### COMPLETA QUANTO SEGUE
- A) Secondo il testo fornito, a quale pubblico si vuole rendere fruibile Radiografía de la pampa?
- B) Riscrivi il brano del testo fornito che va da "Un nuovo pubblico" fino a "lavoro di traduzione.", cambiando "pubblico" in "lettorato".
- C) Traduci in inglese questa frase del testo fornito: "Un proposito ambizioso, a cui ci si è approcciati gradualmente, partendo da alcune riflessioni preliminari a qualsiasi lavoro di traduzione."

### TESTO FORNITO
Conforme esa obra y esa vida inmensas van cayendo en el olvido1, vuelve a nosotros la realidad profunda. Tenemos que aceptarla con valor, para que deje de perturbarnos; traerla a conciencia, para que se esfume y podamos vivir unidos en la salud (Martínez Estrada 1991: 256).

Un contributo fondamentale, dunque, quello di Ezequiel Martínez Estrada, con cui l’autore si inserì a pieno titolo all’interno del dibattito sulle cause dell’arretratezza argentina e sulla costruzione dell’identità nazionale. Un grande classico su cui si è detto tanto, ma che ancora oggi offre innumerevoli spunti di riflessione, e che deve il suo valore non soltanto ai concetti espressi al suo interno, ma anche alla qualità letteraria della sua prosa.

Un nuovo pubblico

L’idea di affrontare la traduzione di Radiografía de la pampa nasce, dunque, dal desiderio di rendere fruibile anche a un pubblico italiano «uno de los libros fundacionales de la literatura argentina; más aún, de la latinoamericana» (Weinberg 1991: 15), che ha segnato non soltanto l’epoca in cui ha visto la luce, ma anche quella immediatamente successiva, arrivando a generare una ricca corrente di critici, ammiratori e seguaci. Un proposito ambizioso, a cui ci si è approcciati gradualmente, partendo da alcune riflessioni preliminari a qualsiasi lavoro di traduzione.

### DATI ESTRATTI
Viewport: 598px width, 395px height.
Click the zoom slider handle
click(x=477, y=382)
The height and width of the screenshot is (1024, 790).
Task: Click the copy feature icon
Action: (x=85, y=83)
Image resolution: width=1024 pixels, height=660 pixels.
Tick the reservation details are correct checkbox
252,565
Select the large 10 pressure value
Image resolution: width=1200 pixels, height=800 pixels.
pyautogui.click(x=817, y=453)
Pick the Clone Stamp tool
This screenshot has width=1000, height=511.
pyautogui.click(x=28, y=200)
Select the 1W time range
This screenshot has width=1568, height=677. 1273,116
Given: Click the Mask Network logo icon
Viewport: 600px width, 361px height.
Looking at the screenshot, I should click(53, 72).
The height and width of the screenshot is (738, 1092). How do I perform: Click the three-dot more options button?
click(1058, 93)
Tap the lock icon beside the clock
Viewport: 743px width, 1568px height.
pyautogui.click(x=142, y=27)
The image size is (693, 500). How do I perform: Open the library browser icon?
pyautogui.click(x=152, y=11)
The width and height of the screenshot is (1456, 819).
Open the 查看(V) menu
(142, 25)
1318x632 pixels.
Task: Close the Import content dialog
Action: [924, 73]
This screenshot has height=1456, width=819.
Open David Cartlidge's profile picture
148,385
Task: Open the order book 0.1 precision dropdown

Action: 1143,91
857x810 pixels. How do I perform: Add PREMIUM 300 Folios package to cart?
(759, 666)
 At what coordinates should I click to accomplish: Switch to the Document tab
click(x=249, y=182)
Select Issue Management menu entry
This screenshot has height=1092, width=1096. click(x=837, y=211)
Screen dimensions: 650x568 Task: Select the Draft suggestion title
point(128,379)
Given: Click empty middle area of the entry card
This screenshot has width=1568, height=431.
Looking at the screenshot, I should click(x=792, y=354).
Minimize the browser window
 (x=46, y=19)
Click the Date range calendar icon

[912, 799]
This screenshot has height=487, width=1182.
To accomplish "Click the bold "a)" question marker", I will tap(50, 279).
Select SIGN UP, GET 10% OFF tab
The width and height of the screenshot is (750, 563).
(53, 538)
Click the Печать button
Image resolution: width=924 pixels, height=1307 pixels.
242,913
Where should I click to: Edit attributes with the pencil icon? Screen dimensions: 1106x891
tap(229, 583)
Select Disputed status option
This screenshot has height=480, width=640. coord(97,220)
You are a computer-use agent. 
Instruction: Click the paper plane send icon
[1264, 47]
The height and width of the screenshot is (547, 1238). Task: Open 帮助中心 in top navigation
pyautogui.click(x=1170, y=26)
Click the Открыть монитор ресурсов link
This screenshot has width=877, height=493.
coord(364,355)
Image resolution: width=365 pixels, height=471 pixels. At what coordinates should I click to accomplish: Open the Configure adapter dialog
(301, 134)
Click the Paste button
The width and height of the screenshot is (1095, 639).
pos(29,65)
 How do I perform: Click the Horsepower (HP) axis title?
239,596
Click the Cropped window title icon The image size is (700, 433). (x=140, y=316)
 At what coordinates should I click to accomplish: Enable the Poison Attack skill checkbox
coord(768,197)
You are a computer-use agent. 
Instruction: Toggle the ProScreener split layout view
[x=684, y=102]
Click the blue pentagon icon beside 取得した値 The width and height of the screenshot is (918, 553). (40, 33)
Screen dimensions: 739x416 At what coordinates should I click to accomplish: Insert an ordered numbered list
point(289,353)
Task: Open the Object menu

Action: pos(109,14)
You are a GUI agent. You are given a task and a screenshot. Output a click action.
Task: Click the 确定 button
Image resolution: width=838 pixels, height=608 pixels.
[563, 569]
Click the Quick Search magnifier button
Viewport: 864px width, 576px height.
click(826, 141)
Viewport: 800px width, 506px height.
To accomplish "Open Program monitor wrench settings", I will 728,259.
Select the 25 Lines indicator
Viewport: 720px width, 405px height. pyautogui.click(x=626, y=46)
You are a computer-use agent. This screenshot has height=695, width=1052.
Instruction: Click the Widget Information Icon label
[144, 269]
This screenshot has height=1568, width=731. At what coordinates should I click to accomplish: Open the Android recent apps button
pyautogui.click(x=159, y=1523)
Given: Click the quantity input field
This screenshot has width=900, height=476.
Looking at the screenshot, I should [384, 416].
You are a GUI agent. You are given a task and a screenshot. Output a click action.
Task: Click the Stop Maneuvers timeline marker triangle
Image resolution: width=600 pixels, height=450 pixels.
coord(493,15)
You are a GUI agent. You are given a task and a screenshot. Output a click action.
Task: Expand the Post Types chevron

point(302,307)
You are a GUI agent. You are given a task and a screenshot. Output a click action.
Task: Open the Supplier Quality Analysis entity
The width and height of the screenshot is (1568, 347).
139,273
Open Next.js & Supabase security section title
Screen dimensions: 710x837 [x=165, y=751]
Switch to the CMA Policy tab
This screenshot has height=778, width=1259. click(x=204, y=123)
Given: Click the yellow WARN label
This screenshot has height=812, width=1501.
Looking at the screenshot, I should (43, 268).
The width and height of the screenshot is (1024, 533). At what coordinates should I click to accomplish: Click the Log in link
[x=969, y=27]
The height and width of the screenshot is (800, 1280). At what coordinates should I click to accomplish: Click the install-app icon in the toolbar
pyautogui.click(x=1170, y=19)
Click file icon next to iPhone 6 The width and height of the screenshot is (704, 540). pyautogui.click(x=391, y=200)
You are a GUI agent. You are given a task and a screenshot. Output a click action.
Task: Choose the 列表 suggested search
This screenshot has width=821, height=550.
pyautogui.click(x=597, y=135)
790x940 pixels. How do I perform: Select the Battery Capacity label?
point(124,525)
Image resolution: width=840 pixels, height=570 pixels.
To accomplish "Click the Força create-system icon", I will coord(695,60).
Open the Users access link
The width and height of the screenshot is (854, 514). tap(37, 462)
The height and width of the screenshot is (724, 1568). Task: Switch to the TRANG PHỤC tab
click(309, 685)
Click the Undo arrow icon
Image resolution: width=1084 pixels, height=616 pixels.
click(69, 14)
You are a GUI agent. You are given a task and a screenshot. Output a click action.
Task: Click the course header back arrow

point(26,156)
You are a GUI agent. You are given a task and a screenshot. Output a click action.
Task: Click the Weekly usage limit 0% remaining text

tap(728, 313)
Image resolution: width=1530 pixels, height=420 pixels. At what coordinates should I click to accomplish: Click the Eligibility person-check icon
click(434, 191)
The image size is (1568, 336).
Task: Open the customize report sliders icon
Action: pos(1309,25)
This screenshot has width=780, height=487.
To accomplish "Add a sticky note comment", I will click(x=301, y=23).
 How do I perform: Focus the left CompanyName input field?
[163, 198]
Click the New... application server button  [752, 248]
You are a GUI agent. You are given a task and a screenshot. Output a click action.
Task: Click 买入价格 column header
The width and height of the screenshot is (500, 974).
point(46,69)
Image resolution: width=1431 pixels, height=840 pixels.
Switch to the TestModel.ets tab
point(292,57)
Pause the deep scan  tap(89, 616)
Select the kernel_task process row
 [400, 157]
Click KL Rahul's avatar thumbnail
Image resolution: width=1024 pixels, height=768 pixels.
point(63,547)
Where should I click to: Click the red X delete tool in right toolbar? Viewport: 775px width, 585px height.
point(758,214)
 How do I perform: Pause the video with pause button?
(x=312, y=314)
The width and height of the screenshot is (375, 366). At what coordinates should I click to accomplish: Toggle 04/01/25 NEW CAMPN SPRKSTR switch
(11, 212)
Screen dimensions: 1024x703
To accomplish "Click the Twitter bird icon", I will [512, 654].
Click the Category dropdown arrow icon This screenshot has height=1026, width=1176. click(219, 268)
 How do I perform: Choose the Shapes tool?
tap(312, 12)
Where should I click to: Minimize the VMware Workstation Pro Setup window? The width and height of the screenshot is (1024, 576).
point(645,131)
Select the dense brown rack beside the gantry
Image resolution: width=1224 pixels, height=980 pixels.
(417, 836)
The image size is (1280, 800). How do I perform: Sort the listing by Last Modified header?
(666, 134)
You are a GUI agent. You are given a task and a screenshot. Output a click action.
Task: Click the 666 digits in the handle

### RISPOSTE AI COMPITI
- A) A un pubblico italiano.

- B)
Un nuovo lettorato

L’idea di affrontare la traduzione di Radiografía de la pampa nasce, dunque, dal desiderio di rendere fruibile anche a un lettorato italiano «uno de los libros fundacionales de la literatura argentina; más aún, de la latinoamericana» (Weinberg 1991: 15), che ha segnato non soltanto l’epoca in cui ha visto la luce, ma anche quella immediatamente successiva, arrivando a generare una ricca corrente di critici, ammiratori e seguaci. Un proposito ambizioso, a cui ci si è approcciati gradualmente, partendo da alcune riflessioni preliminari a qualsiasi lavoro di traduzione.

- C) An ambitious aim, which was approached gradually, starting from some reflections preliminary to any translation work.